#### Exercise task 1:
Reproduce the rows below word for word, from the first row through the row containing "Office Tour (445, 712)".

#### Source extract:
↓

‘Hometown proud’: Dissmore’s IGA closes after 85 years

Rosauers will take ownership of store on August 1



Employees can apply, with priority, at Rosauers’ other locations, but they have to wait at least six months before applying to the Pullman Rosauers.

FRANKIE BEER, Evergreen news editor

As a child, Karen Larance stopped by Dissmore’s IGA every Sunday for a fresh maple bar after church. 

In middle school, she and her friends walked to the store on Friday nights to buy a Diet Coke or catch a glimpse of cute baseball players. 

At the age of 15, she secured a job in the bakery and deli section of the store, watching dusty farmers buy cases of cold beer after a long week of driving combines and listening to locals’ plans for anniversary parties as they purchased cakes.  

Now, Larance, along with Dissmore’s IGA owners, employees and loyal fans, said she is sad to see the 85-year-old “Pullman icon” go. The store will close at the end of July, and Spokane-based Rosauers Supermarkets will take ownership of the space on Aug. 1. 

“I mean, Rosauers is a great store, but [Dissmore’s IGA was] definitely a Pullman icon,” she said. “You know at some point somebody’s going to sell it eventually, but they passed it down for so many generations.”

Even so, co-owner Archie McGregor made the difficult decision to sell the store and give Pullman the remodeled supermarket it deserves. After 16 years running Dissmore’s IGA with his wife Shelley, McGregor said it did not make sense to borrow money and remodel it at his age. 

Rosauers’ organic produce and its prior involvement in communities in the Inland Northwest will provide the best opportunity for Pullman and the store’s employees, he said. 

As the McGregors liquidate the store over the next two months, employees must find jobs elsewhere or take advantage of Rosauers’ offer to apply, with priority, at its other locations in Moscow, Colfax and Lewiston, Idaho, McGregor said.  

Employees will have to wait at least six months before applying to the Pullman Rosauers, factoring in potential construction delays during the remodeling process, McGregor said. 

Grocery Manager Michael Rudd said he will not commute to Rosauers’ other locations for work due to inflated fuel prices in Washington state. Although most of Dissmore’s IGA employees have leads on new job opportunities, he is worried for those who do not have access to transportation.

↑

#### Entries:

↓

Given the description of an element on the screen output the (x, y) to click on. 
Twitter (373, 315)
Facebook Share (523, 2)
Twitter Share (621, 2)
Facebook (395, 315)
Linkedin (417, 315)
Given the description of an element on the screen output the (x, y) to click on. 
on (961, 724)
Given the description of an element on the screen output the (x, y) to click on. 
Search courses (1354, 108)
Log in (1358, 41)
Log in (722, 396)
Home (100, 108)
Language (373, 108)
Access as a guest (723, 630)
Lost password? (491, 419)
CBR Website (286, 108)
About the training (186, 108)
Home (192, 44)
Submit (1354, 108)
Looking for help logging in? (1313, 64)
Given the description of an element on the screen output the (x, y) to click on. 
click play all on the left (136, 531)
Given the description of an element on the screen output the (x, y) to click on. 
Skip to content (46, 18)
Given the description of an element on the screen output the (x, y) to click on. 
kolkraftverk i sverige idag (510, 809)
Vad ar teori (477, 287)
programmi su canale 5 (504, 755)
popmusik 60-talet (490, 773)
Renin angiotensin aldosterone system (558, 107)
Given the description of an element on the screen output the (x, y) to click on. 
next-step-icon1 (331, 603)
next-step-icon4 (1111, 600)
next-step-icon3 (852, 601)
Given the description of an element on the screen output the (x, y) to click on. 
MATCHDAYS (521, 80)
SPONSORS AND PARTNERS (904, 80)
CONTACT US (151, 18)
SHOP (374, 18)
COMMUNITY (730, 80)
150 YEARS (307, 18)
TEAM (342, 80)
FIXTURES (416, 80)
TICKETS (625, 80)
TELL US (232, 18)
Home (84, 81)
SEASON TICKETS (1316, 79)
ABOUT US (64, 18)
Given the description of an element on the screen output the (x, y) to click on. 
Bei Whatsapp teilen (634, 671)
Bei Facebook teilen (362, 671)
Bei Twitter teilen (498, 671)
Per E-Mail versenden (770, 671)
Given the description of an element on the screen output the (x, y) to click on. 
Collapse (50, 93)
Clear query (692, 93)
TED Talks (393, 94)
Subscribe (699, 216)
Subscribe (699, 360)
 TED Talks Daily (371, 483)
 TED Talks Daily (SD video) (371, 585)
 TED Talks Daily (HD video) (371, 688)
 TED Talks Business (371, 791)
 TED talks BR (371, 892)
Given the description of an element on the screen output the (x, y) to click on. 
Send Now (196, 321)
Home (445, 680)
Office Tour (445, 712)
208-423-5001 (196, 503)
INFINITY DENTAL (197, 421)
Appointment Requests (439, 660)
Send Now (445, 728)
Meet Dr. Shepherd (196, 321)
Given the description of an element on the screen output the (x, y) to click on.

↑

#### Exercise task 2:
Answer these questions using the news article about Dissmore's IGA above.
(a) In what city is Rosauers Supermarkets based?
(b) For how many years did Archie McGregor run Dissmore's IGA with his wife Shelley?
(c) At what age did Karen Larance get a job in the store's bakery and deli section?

#### Written answer 1:
Given the description of an element on the screen output the (x, y) to click on. 
Twitter (373, 315)
Facebook Share (523, 2)
Twitter Share (621, 2)
Facebook (395, 315)
Linkedin (417, 315)
Given the description of an element on the screen output the (x, y) to click on. 
on (961, 724)
Given the description of an element on the screen output the (x, y) to click on. 
Search courses (1354, 108)
Log in (1358, 41)
Log in (722, 396)
Home (100, 108)
Language (373, 108)
Access as a guest (723, 630)
Lost password? (491, 419)
CBR Website (286, 108)
About the training (186, 108)
Home (192, 44)
Submit (1354, 108)
Looking for help logging in? (1313, 64)
Given the description of an element on the screen output the (x, y) to click on. 
click play all on the left (136, 531)
Given the description of an element on the screen output the (x, y) to click on. 
Skip to content (46, 18)
Given the description of an element on the screen output the (x, y) to click on. 
kolkraftverk i sverige idag (510, 809)
Vad ar teori (477, 287)
programmi su canale 5 (504, 755)
popmusik 60-talet (490, 773)
Renin angiotensin aldosterone system (558, 107)
Given the description of an element on the screen output the (x, y) to click on. 
next-step-icon1 (331, 603)
next-step-icon4 (1111, 600)
next-step-icon3 (852, 601)
Given the description of an element on the screen output the (x, y) to click on. 
MATCHDAYS (521, 80)
SPONSORS AND PARTNERS (904, 80)
CONTACT US (151, 18)
SHOP (374, 18)
COMMUNITY (730, 80)
150 YEARS (307, 18)
TEAM (342, 80)
FIXTURES (416, 80)
TICKETS (625, 80)
TELL US (232, 18)
Home (84, 81)
SEASON TICKETS (1316, 79)
ABOUT US (64, 18)
Given the description of an element on the screen output the (x, y) to click on. 
Bei Whatsapp teilen (634, 671)
Bei Facebook teilen (362, 671)
Bei Twitter teilen (498, 671)
Per E-Mail versenden (770, 671)
Given the description of an element on the screen output the (x, y) to click on. 
Collapse (50, 93)
Clear query (692, 93)
TED Talks (393, 94)
Subscribe (699, 216)
Subscribe (699, 360)
 TED Talks Daily (371, 483)
 TED Talks Daily (SD video) (371, 585)
 TED Talks Daily (HD video) (371, 688)
 TED Talks Business (371, 791)
 TED talks BR (371, 892)
Given the description of an element on the screen output the (x, y) to click on. 
Send Now (196, 321)
Home (445, 680)
Office Tour (445, 712)

#### Written answer 2:
(a) Spokane
(b) 16 years
(c) 15